__Testo in lettura__
* * *

Costituzione: La via maestra.

La Costituzione sarà la stella polare anche per l’Italia della “terza repubblica”. A Roma in cinquantamila a manifestare in difesa e per l’applicazione della nostra carta fondativa. Con Rodotà, Landini e Don Ciotti anche una bella fetta di paese reale.

Quanti eravamo ieri? Mah non so, alcuni dicono cinquantamila, altri appena cinquecento.

Comunque io c’ero. Insieme ad una discreta rappresentanza, piccola ma molto rumorosa, di Sel Anzio.

Trascinandomi dietro la bambina della mia vita che si lamentava e minacciava ritorsioni tremende: “Mamma ma perché non andiamo al centro commerciale come tutti gli altri? Invece alle manifestazioni, povera bambina io!!”

* * *

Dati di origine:
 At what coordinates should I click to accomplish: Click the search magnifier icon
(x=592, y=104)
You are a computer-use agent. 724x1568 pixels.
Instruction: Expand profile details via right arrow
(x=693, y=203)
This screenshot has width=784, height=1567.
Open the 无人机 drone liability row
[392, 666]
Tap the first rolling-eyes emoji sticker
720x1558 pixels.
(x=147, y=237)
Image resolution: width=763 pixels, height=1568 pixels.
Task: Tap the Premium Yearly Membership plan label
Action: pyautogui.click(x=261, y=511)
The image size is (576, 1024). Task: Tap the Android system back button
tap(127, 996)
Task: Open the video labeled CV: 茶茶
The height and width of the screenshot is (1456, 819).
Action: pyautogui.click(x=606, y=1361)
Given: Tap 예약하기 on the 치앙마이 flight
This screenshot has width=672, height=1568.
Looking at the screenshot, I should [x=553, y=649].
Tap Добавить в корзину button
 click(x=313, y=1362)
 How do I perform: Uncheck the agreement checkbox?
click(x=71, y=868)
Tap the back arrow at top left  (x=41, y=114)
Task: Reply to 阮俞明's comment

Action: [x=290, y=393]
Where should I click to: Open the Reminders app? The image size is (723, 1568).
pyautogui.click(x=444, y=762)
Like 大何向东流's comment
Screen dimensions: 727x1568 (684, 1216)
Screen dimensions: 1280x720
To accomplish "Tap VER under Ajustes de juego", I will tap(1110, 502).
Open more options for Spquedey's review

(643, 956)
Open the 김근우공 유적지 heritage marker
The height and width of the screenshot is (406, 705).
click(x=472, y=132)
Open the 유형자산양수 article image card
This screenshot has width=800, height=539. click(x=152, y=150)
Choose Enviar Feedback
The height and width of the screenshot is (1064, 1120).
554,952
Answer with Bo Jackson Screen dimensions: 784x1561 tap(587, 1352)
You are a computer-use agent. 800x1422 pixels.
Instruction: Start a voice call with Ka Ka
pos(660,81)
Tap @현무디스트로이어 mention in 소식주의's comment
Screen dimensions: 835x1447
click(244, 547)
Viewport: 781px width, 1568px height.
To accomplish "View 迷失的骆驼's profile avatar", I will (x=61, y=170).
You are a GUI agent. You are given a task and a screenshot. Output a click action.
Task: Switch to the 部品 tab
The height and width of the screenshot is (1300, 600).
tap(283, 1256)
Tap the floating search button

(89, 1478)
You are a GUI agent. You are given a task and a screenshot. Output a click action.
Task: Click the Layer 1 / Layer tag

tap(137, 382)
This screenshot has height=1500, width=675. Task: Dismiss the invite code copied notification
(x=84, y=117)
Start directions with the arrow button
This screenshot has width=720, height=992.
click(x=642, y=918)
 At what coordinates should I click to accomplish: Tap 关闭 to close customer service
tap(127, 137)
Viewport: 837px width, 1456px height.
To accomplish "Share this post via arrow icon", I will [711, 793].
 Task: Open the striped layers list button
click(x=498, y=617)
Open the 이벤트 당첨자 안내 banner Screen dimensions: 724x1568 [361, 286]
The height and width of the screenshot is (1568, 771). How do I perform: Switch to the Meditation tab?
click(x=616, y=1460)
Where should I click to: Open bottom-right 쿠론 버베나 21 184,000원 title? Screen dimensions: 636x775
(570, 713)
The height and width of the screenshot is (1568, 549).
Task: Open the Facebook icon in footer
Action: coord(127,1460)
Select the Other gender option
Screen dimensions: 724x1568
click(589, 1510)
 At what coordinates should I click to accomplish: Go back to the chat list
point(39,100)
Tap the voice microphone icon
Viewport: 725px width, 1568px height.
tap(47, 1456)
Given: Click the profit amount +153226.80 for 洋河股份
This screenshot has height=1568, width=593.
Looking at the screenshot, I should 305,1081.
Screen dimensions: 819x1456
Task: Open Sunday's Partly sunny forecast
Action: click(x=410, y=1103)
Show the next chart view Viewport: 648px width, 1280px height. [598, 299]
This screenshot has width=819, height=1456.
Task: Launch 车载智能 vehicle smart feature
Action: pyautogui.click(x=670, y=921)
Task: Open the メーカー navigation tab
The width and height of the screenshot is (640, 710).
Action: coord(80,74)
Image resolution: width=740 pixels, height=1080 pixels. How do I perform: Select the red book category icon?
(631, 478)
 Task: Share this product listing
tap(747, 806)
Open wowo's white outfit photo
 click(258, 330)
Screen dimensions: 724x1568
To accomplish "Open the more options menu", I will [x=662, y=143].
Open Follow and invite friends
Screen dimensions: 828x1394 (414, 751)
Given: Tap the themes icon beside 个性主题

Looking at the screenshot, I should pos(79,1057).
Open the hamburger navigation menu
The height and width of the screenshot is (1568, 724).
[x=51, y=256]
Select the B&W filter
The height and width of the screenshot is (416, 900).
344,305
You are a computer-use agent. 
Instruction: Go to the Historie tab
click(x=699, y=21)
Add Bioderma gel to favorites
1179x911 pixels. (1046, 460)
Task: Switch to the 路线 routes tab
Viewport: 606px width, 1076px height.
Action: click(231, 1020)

* * *

__Compiti da svolgere__
a) In base al brano sulla manifestazione, spieghi in una-tre frasi perché chi scrive non sa dire quante persone fossero presenti.
b) Secondo il brano sulla manifestazione, insieme a quale rappresentanza era presente chi scrive?
c) Trascriva dal brano sulla manifestazione tutto ciò che va da "La Costituzione sarà" giù fino a "altri appena cinquecento.".
I dati provengono da un'altra fonte.

__Soluzioni in ordine__
a) Le stime sono discordanti: alcuni parlano di cinquantamila partecipanti, altri di appena cinquecento.

b) Con una discreta rappresentanza di Sel Anzio, piccola ma molto rumorosa.

c)
La Costituzione sarà la stella polare anche per l’Italia della “terza repubblica”. A Roma in cinquantamila a manifestare in difesa e per l’applicazione della nostra carta fondativa. Con Rodotà, Landini e Don Ciotti anche una bella fetta di paese reale.

Quanti eravamo ieri? Mah non so, alcuni dicono cinquantamila, altri appena cinquecento.